One year in: First-term member of parliament Robyn Clarke in her office in Pinjarra on Tuesday, reflecting on the whirlwind of a year since she was elected to office. Photo: Texas Reeks.

After a year in the job she never expected to have, Murray-Wellington MP Robyn Clarke has set her sights on fixing local infrastructure and working on a few small, but important projects she hopes will give locals pride and confidence in their community.

Speaking in the wake of the first anniversary of her shock election win, when she toppled long-serving Liberal MP Murray Cowper, Ms Clarke reflected on the challenges of office and the state’s tight budget situation.

She said adjusting to the job had been overwhelming at first, especially as she was the first woman to hold the seat and only the second Labor politician.

“It’s like being the donkey in the Melbourne Cup, with everyone saying you’re never going to win, but then you come up from the rear, out from wide, and you’ve won the race,” she said.

WA Premier Mark McGowan with Carcoola Primary School students and Murray-Wellington MP Robyn Clarke in a classroom that will be transformed into a science lab. Photo: Amy Martin.

WA Premier Mark McGowan with Carcoola Primary School students and Murray-Wellington MP Robyn Clarke in a classroom that will be transformed into a science lab. Photo: Amy Martin.

“I’m an everyday person.

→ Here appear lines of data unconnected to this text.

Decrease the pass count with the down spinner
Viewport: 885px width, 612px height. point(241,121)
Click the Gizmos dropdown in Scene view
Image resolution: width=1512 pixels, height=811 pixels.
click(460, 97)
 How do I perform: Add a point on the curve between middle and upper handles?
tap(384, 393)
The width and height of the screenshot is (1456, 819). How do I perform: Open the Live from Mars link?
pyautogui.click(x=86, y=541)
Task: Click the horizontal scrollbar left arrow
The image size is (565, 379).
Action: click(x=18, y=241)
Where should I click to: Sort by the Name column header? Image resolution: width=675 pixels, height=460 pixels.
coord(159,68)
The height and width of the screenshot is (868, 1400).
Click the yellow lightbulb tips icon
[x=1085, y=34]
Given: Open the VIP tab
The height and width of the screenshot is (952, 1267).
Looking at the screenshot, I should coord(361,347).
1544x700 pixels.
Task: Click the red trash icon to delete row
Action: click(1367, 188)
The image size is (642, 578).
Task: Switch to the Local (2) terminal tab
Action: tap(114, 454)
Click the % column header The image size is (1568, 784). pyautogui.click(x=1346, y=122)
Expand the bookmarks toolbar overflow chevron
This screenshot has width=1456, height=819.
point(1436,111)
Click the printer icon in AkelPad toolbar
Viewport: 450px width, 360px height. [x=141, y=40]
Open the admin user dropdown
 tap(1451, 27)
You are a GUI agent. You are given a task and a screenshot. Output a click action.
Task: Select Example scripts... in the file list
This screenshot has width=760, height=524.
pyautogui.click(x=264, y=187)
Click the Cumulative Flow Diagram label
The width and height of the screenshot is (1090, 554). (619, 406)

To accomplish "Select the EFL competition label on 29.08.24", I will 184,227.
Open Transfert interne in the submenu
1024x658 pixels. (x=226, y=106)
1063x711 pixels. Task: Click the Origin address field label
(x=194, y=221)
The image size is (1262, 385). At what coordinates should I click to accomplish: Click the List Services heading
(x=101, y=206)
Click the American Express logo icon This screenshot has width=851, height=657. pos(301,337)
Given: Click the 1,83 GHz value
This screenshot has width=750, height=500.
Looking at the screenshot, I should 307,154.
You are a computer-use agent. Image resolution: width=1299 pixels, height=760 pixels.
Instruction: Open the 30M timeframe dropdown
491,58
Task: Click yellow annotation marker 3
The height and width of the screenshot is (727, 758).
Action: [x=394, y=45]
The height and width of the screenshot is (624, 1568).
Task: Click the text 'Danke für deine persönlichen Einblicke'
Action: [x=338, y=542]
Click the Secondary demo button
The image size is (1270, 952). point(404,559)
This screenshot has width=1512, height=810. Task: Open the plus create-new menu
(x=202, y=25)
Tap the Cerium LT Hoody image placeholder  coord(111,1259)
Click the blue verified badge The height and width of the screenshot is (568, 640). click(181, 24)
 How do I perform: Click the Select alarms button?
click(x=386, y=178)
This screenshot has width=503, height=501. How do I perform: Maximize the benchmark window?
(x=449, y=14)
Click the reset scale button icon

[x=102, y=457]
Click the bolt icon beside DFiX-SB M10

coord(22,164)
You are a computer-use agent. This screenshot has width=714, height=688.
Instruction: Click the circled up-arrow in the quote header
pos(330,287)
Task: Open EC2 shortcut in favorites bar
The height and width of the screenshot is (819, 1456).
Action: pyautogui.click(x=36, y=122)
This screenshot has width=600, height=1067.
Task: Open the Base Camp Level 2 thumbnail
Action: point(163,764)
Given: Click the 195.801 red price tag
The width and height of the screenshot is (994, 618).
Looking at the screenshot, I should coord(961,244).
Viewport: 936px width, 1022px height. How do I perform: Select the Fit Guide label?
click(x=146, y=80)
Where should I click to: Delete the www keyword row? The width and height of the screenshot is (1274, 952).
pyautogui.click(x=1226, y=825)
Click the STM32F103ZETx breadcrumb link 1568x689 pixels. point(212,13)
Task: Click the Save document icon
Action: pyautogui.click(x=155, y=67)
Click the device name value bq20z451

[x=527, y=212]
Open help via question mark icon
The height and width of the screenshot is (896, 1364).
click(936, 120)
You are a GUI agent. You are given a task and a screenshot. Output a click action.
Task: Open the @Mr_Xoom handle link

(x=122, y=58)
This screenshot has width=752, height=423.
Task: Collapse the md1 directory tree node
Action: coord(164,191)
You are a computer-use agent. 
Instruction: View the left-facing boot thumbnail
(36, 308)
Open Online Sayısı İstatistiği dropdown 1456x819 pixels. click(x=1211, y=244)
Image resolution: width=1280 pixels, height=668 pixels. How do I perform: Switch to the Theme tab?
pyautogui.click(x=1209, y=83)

I’m a mum, I’m a wife, I’m just an everyday person off the street.”

To adjust, Ms Clarke said she met as many community groups and constituents face-to-face as possible.

After taking time to understand the challenges of her community, she would focus on new infrastructure for Pinjarra Senior High School, which was leasing gym space from Murray Leisure Centre and needed an upgrade.

She was also working with Mandurah MP David Templeman on finding a way Murray Districts Hospital could be improved.

“I understand there’s no money in the budget, but I will be pushing forward to try to achieve for the school,” she said.

Ms Clarke said she had discussed the role Murray Districts Hospital could play in alleviating pressure on Peel Health Campus with Health Minister Roger Cook.

“We’re not saying it’s going to be a fully functional hospital again, because it’s just too old and to do that you’d need to demolish it and rebuild it, but it can play a major part in the region as a satellite hospital to Peel Health Campus,” she said.

But with a constrained state budget, when there wasn’t money to lavish on election commitments, she said she would also focus on small projects that meant a lot to people.

Soon after her election, Ms Clarke said she had arranged for a Cookernup town sign on South West Highway and a drop in the town’s speed limit.

“Now, it might be little, but to that community, it was the best thing that ever happened to them,” the MP said.

“It’s about what it makes a community feel and if I can do small things like that, that are achievable, then I will chip away and get those things done, because that means more to a community than a million dollar building or a massive road.”